Shulman had a "That's interesting" moment in his 2016 paper which unfortunately got filed under "everything else was as we expected", and placed on the penultimate page of the supplementary data.
Here's the moment:
"Basal and clamp plasma insulin levels were subtly increased in [chow fed] InsrT1150A mice (Supplemental Table 1)."
Terminology note and clarifications: InsrT1150A are the Thr1150A mutants discussed the previous posts, ie mice with an un-phosphorylatable alanine in the place of the Thr1150 of their insulin receptor. The during-clamp high insulin looks like a non related phenomenon, more a feature of altered insulin catabolism under clamp conditions. Which might be interesting, but not for today's discussion. Oh, and this didn't show up after a six hour fast (Supplemental Table 2) because there was still a glucose based metabolism at that time. I think the anomaly will be intrinsic to markedly fat based metabolism.
Here's Supplemental Table 1
The change in fasting insulin is in the wrong direction and it's the only statistically significant change, excepting the clamp insulin level.
Shulman is perfectly entitled to use the term "subtly" because the difference between 4.5μU/ml and 6.2μU/ml is unlikely to be of any physiological significance. It's like feeling uranium minerals are slightly warm to the touch, noting it and ignoring it. Whereas the actual follow on from warm uranium was Hiroshima.
These mice which have been engineered to invariably fail to phosphorylate the Thr1150 location on their insulin receptor are more insulin resistant, not less.
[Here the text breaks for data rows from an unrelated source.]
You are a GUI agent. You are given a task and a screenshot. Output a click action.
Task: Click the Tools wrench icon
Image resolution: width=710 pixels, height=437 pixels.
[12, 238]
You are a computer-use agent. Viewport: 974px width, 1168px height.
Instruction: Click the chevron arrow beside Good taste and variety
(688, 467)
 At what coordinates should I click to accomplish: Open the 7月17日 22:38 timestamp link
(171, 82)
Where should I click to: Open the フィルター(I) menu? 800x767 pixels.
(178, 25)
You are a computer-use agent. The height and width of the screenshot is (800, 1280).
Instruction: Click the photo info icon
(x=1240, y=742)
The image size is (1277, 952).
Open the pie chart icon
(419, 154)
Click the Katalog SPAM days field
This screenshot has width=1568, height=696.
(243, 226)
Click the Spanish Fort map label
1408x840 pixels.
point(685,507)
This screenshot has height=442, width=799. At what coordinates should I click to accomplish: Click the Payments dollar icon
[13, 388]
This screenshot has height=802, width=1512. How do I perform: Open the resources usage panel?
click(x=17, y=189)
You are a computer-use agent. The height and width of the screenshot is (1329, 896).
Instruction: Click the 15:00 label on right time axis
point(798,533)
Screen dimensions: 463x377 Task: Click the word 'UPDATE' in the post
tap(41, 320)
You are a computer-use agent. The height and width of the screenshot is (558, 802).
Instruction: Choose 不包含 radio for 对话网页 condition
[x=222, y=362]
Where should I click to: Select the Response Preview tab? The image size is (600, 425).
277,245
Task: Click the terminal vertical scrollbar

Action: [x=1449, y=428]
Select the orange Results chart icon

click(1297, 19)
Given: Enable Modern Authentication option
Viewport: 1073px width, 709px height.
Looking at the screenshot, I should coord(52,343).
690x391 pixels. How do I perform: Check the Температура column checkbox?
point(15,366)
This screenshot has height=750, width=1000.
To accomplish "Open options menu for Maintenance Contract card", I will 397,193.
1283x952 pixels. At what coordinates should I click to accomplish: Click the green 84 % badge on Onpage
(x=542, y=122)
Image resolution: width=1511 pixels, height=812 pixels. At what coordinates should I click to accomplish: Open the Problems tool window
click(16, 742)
So, when assessed using a genuine fasting insulin level, these mice *do* resist insulin more than control mice do, despite their absolute lack of a phosphorylatable Thr1150.
Which brings us back to ROS.
I hope everyone recalls this paper:
Genuine fasting metabolism is based on fatty acids. These, irrespective of the mitochondrial membrane potential, will generate ROS and mediate redox dependent insulin resistance. No cellular caloric overload needed, fatty acid oxidation simply resists insulin signalling.
A layer on top of this is the enzymic phosphorylation of Thr1150 which will reduce insulin facilitated glucose ingress, and oxidation, in addition to the ROS signal, so you need less of an ROS signal.
The ROS signal is still there, you can't oxidise fatty acids without generating ROS. I think you can reduce the need for ROS using the supplementary Thr1150 system to also resist insulin. So, for a given level of ROS, the enzymic mechanism enhances glucose restriction and keeps tighter control over the inner mitochondrial membrane potential. Obviously if delta psi is high ROS are generated by any substrate oxidation at similar levels to those from fatty acid oxidation, as in the above graph.
So the ROS insulin signal is higher in the Thr1150/A mice which gives a mild increase in fasting insulin resistance. The ROS signal is higher either because there is more lipid oxidation occurring or (more likley) some glucose oxidation is occurring when the tissues are already energy replete from FAO. This will raise delta psi and increase ROS production from this source in addition to FAO, providing extra redox mediated insulin resistance.
Obviously once insulin acts on adipocytes to suppress FFA release during a clamp then the FFAs fall, so does the ROS signal and all behaves as normal and Shulman is happy.
That is where I was mentally sitting while thinking about the Thr1150/A mice before Tucker emailed me this paper, explicitly invoking ROS mediated insulin resistance:
In adipose tissue, increased mitochondrial emission of reactive oxygen species is important for short-term high-fat diet-induced insulin resistance in mice
Which is rather nice. The ROS are real.
Sadly the paper a bit like the curate's egg, good in places. I think it's worth a post in its own right.